Tourists are flocking to Lebanon this summer


BEIRUT — Despite years of political instability, wars and domestic unrest, tourists are flocking to Lebanon this summer for what is expected to be a bumper year for the small Mediterranean country.

“We expect two million Arabs – not including Syrians – and other nationalities by the end of 2009,” tourism ministry director Nada Sardouk told AFP. “This will be a record in the history of Lebanon.”

While Lebanon, which has a population of about four million, hosted a total 1.3 million tourists last summer – its best season since the end of the 1975-1990 civil war – hotels this year are almost fully booked already.

“The rate of hotel occupancy in Beirut has already reached 85 percent,” said Pierre Achkar, head of Lebanon’s hotel owners syndicate.

The rocky beaches of the north and the sandy coasts in the south are buzzing with local and foreign holidaymakers, and restaurants in the renovated heart of Beirut are packed most nights of the week.

Beirut topped the New York Times list of top vacation destinations in January and was listed among the top 10 cities for 2009 by the Lonely Planet for its charm and dynamism.

“Lebanon is poised to reclaim its title as the ‘Paris of the Middle East’,” the New York Times wrote.

Lebanon was rocked by a series of political murders following the 2005 assassination of ex-premier Rafiq Hariri and endured a devastating war in 2006 between Israel and Hezbollah that left much of the country in ruins.

In 2007, the army was locked in a fierce 15-week battle with an Al-Qaeda-inspired Islamist group at a Palestinian refugee camp and last year, Hezbollah-led militants took over swathes of the capital in street clashes that left more than 100 people dead.

Fears of more violence were widespread ahead of the crucial general election in June, but the vote passed off relatively peacefully and Arabs and Lebanese expatriates are today arriving en masse.

Lebanon is increasingly becoming a popular stop for ordinary holidaymakers and celebrities alike, with American heiress and party girl Paris Hilton hosting a bash in the capital Beirut at the weekend.

Summer music and dance festivals, which had to be cancelled in previous years because of war or political turmoil, are back on the entertainment calendar this year, attracting thousands of visitors.

Lebanon is hosting three prestigious festivals during the summer, with rock legends Deep Purple and newcomers Keane among those set to take the stage.

Despite a renewed clash in Beirut last month between supporters of the Sunni-led Western-backed government and the rival Hezbollah-led camp that left a woman bystander dead, business leaders and officials are optimistic.

“There is an increase of 16 percent over last year as far as reservations are concerned,” said Nizar Khoury, commercial director of Lebanon’s national carrier Middle East Airlines (MEA).

He said the the number of travellers to and from Lebanon between January and May was up 29 percent on the same period last year.

“We will carry on as if political tensions did not exist,” Sardouk said.

Guy Bertaud, managing director of the five-star Vendome-Intercontinental hotel, said the current detente “reassures both visitors and investors.”

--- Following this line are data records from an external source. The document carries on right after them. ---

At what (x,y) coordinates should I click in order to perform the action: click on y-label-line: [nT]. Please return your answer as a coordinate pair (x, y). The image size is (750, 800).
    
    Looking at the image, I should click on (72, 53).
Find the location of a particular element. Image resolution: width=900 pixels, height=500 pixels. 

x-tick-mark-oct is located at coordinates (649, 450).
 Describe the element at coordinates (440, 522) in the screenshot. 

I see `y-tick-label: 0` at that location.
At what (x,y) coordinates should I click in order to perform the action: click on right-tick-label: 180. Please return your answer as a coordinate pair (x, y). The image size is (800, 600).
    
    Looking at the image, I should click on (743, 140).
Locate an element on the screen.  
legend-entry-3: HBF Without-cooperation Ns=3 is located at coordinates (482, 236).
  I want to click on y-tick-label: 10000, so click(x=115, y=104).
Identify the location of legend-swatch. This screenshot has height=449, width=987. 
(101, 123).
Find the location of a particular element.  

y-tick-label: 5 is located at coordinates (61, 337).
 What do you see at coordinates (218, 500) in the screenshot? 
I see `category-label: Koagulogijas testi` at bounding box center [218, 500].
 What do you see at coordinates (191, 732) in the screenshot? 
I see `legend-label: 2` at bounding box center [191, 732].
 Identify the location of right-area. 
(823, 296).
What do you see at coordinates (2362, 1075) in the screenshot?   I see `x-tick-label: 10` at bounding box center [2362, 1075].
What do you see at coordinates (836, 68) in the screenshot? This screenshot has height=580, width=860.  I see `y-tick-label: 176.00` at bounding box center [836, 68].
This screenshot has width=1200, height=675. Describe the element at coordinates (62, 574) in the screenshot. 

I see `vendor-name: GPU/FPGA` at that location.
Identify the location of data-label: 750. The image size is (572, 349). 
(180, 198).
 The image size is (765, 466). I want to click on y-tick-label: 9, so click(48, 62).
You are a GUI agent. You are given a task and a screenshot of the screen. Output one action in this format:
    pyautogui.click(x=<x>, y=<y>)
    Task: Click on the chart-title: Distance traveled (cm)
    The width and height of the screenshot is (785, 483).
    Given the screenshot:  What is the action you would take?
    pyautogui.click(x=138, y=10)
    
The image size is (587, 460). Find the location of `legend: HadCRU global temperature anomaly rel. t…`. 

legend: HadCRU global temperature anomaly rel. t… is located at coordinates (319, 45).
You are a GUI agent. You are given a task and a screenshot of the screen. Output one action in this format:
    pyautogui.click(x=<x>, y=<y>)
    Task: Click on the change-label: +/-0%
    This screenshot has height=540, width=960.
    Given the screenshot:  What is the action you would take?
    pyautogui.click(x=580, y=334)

But he said Lebanon remains a relatively unknown destination as it lacks the proper infrastructure for mass tourism and security remains a primary concern.

“The country is not yet a European destination. In the eyes of foreigners, it remains a high-risk country and is reported as such on the Internet. Travel agencies do not ‘sell’ it,” added Achkar.

The US Department of State still advises US citizens against travel to Lebanon as the “situation remains tense and a resumption of sporadic violence remains a possibility.”

But Achkar said that while tour operators in Lebanon lag behind some of neighbouring countries where sightseeing is more organised, such as Egypt, investments in hotels are on the rise.

“Two billion dollars are invested in around 10 hotels that are under construction or in the works in Beirut,” Achkar said. “This will provide 2,000 more rooms and create 6,000 more job opportunities.”